Similar to other studies on assistive technology (Augusto & Schroeder, 1995; National Council on Disability, 2000), cost (Perlman, 1993; Wehmeyer, 1998), and ease of use (Perlman, 1993) were found to be among the most important barriers to obtaining and using electronic technology. Researchers have also found that after technology is obtained, there is a high rate of nonuse or “device abandonment” (Pape, Kim, & Weiner, 2002; Phillips & Zhao, 1993). Riemer-Reiss and Wacker (2000) found that successful use of technology is augmented by consumer involvement in the entire selection and purchasing process. Research on assistive technology suggests that limited knowledge held by families and persons with disabilities (Augusto & Schroeder, 1995; Bryant, Erin, Lock, Allan, & Resta, 1998; Kintsch & DePaula, 2002; North Carolina State Department, 1995) and by professionals (Behrmann, 1995; Brodin, 1997; Espe, 1998; Lesar, 1998) as well as negative attitudes towards technology (Kintsch & DePaula, 2002) and a lack of knowledge by families (Lindstrand, 2002) may be important factors for explaining lack of access and abandonment of technologies, but the barriers have yet to be adequately explored.
There are also significant design and accessibility issues who limit the adoption and successful use of electronic organizers by people with disabilities. The small size of electronic organizers increases their portability, yet makes their use difficult in other ways (National Center on Accessible Technology in Education, 2002; Rainger, 2002). Research based on the Palm school demonstration projects, in which the Palm Company awarded sets of handheld computers to over 175 classrooms throughout the United States, suggested that although special education teachers were enthusiastic about the use of Palms in the classroom, they had difficulty with breakage, loss of devices, and battery life (Vahey & Crawford, 2002).
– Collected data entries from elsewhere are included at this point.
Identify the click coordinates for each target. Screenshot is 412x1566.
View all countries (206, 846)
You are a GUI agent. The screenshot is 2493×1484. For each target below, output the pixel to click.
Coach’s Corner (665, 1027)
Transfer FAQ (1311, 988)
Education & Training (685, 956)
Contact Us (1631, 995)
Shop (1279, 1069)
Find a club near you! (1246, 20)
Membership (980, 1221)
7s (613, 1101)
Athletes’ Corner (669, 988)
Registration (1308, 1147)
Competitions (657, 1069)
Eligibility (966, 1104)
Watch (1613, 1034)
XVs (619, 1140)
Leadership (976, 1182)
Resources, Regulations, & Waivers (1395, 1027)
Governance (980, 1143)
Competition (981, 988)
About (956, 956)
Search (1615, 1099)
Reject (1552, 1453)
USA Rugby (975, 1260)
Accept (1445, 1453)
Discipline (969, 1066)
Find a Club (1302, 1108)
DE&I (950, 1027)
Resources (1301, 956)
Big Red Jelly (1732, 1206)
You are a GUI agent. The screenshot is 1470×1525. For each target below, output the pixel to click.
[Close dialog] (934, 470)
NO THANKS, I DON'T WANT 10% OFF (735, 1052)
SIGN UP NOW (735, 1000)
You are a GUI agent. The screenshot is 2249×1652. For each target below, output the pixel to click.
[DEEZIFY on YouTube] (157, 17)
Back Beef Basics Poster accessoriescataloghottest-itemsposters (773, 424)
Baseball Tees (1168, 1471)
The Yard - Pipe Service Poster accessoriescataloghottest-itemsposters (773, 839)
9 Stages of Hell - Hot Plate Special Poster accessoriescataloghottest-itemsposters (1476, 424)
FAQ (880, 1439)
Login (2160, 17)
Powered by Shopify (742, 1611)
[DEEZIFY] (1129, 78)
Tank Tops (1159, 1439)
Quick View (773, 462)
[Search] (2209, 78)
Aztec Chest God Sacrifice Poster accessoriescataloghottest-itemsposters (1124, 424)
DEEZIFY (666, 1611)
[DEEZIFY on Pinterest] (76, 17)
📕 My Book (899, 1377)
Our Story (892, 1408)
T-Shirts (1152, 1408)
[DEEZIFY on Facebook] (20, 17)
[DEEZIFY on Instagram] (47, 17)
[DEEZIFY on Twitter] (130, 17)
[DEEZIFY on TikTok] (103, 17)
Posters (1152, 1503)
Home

Research on disability and technology usage has expanded tremendously in the past several years, but it is still a young field. As such, many gaps exist in our knowledge. There appears to be no research in which investigators examine prevalence for some generic electronic technologies, such as cell phones or electronic organizers. Moreover, investigators have not yet documented the types of activities commonly performed with these technologies nor have they extensively examined the factors that affect the likelihood of use. In this study our goal was to fill in some of the gaps in research on technology use with individuals who have intellectual disability by exploring the following questions: (a) What technologies are adults with intellectual disabilities using on a regular basis? (b) What factors affect technology use? (c) How do the factors that affect use vary by type of technology? (d) How and why are individuals using computers, the Internet, and electronic organizers? (e) What problems are experienced by users? (f) What barriers are reported by those who do not use electronic technologies?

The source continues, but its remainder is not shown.